Sales rose by 1.4 per cent on a total basis, compared with a year ago, but the three-month trend rate of growth fell to -1.5 per cent from -0.9 per cent in April for like-for-like sales, and to 2.1 per cent from 2.6 per cent for total sales. Many stores resorted to discounts and sales days to attract customers, according to the British Retail Consortium survey.
It said consumer caution and the slowing housing market continued to hit sales of big- ticket and household items.
However, some smaller 'treat' and 'pampering' products were popular, as purchasers tried to lift the gloom.
Kevin Hawkins, BRC director general, said: "While some analysts still claim that the continuing weakness in retail sales is only a 'blip', these figures should remove any lingering doubt that we are now in a consumer-led recession.
"There has been little or no improvement in any sector of the retail industry and some are reporting a further deterioration. We urge the MPC to reduce interest rates at this week's meeting."

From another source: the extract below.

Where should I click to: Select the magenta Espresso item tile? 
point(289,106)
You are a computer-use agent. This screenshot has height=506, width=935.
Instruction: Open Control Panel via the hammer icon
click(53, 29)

Helen Dickinson, head of retail at survey backers, KPMG, blamed the poor weather. She went on: "Sales continue to be driven by promotional activity but as that has still only delivered a 2.4 per cent decline for the month, many retailers will have been left wondering where to now? The detrimental impact on margins will only become apparent as the year progresses."
Clothing sales worsened even further, with marked declines for women's, men's and childrenswear. Footwear also had a bad month.
In electrical and electronic sales were little changed from previous months, with underlying conditions still tough.
DIY and gardening suffered in the unseasonal weather.
Furniture and carpet sales were not quite as bad as in April but continued to be hard-hit by the slower housing market and consumer caution.
The result will be more retailers driven to the wall in 2005 as the high street endures the slowest growth for more than 40 years, according to Verdict Research.
It said retailers with sales worth £1.7 billion had gone into administration, were shut down or put up for sale.
And it warned that more could follow as higher interest rates, a stagnating property market and rising debts restrict retail sales growth to just 2.2 per cent this year.
Casualties of the spending crisis have included department stores group Allders and fashion retailer Pilot Clothing, while discount chain Eisenegger was rescued from administration by a deal involving its management team.
Verdict said: "With consumer demand weaker and a host of cost increases eating into margins, a shake-out of weaker high street fascias is inevitable."
According to Verdict, 830 stores were closed or put up for sale between January and May, accounting for 1.4 per cent of high street sales and 2.2 per cent of trading space.
* Pay deals have fallen to 3.1 per cent, just below the rate of inflation, despite "virtually full employment" across much of Britain, a new report claims.
Average settlements in the three months to April were revised down slightly from previous estimates and now lag the 3.2 per cent inflation rate for the previous year, said pay analysts Incomes Data Services.